Pick out every line in the listing below that contains the word "should" and copy each one.

* Start Records provided *

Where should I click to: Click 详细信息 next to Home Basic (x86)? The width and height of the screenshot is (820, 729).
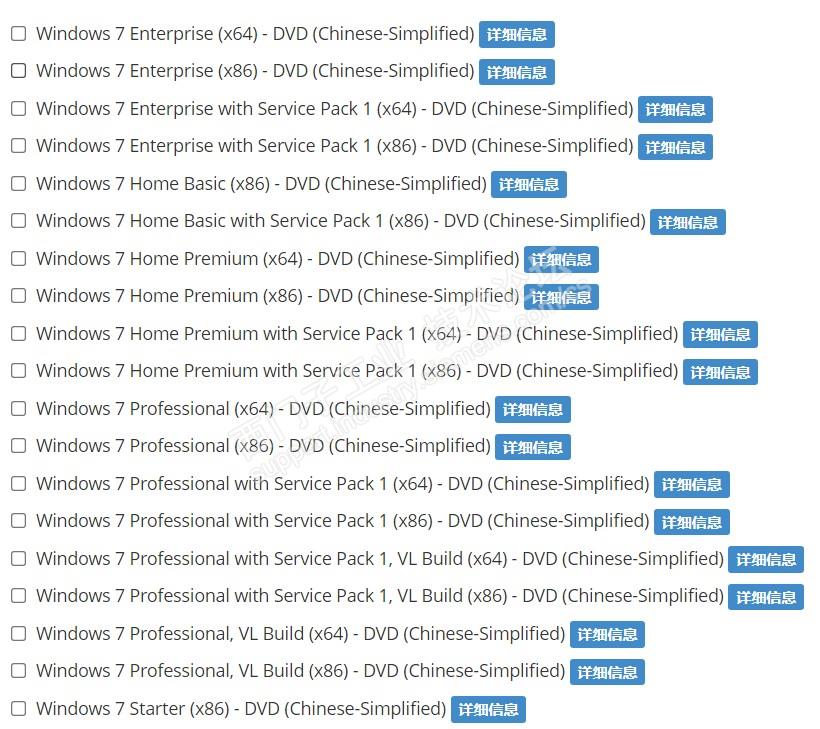click(x=529, y=185)
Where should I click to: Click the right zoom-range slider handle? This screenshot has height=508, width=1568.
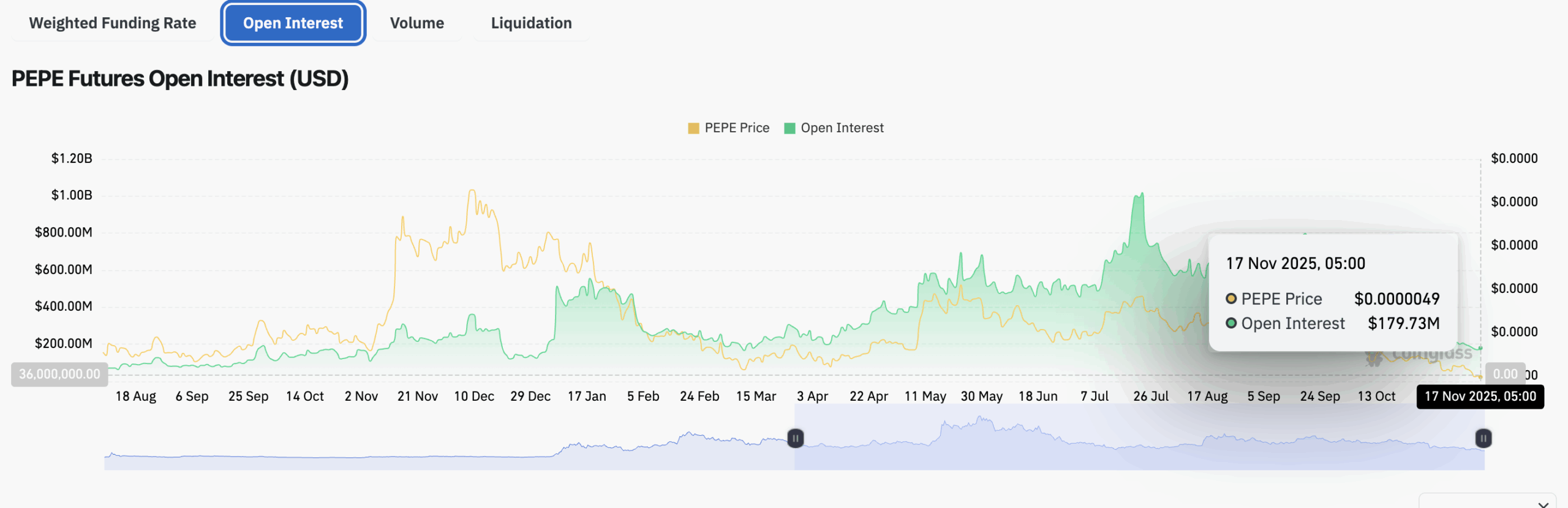(1483, 438)
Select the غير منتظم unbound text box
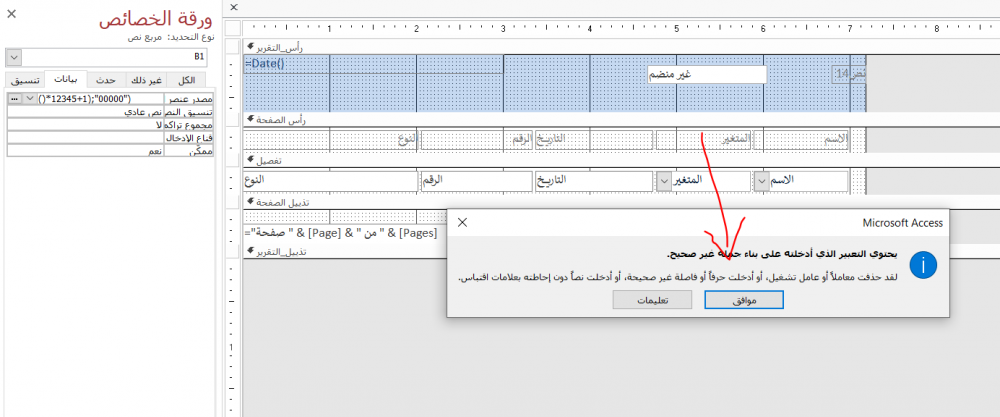Viewport: 1000px width, 417px height. (x=705, y=75)
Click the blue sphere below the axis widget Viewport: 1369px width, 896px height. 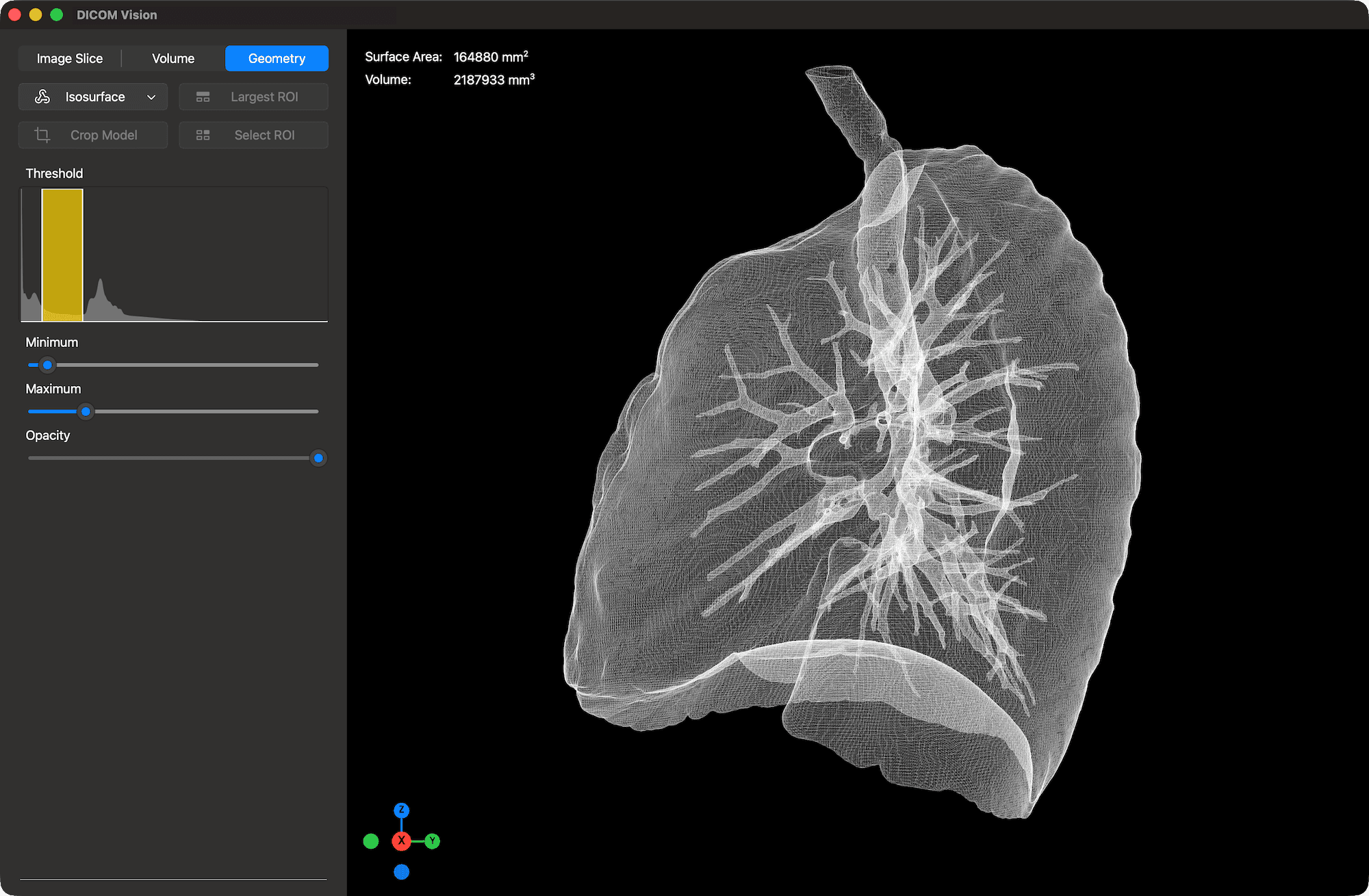click(x=402, y=871)
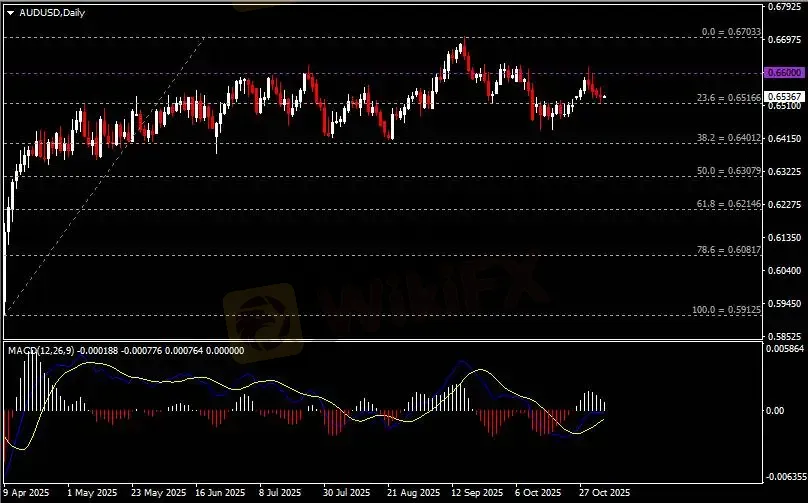Select the 27 Oct 2025 time axis label
808x503 pixels.
coord(605,493)
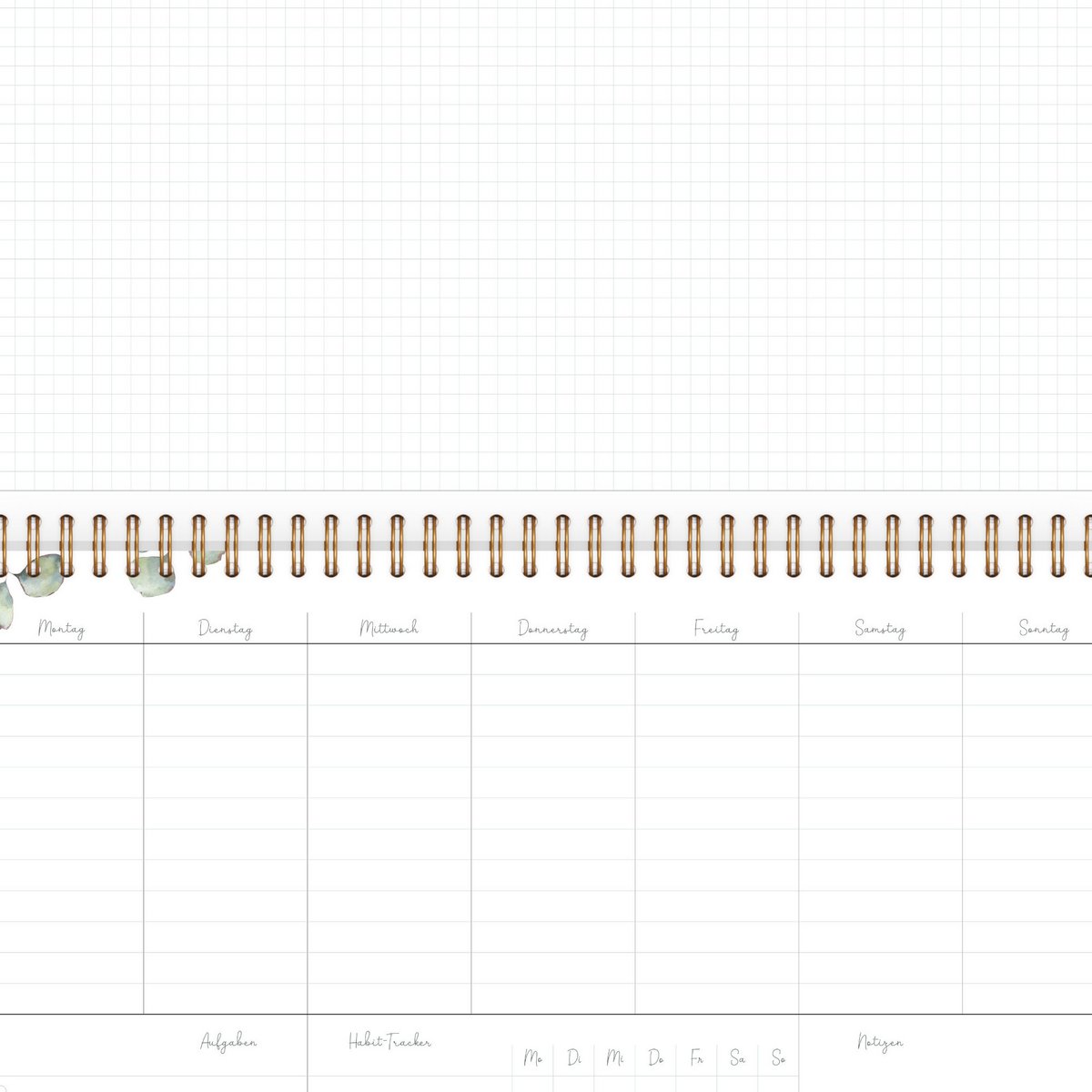Viewport: 1092px width, 1092px height.
Task: Click the Montag column header
Action: click(x=62, y=628)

* End Records provided *

Exercise response:
Where should I click to: Click 详细信息 next to Home Basic (x86)? The width and height of the screenshot is (820, 729).
Where should I click to: Click the right zoom-range slider handle? This screenshot has height=508, width=1568.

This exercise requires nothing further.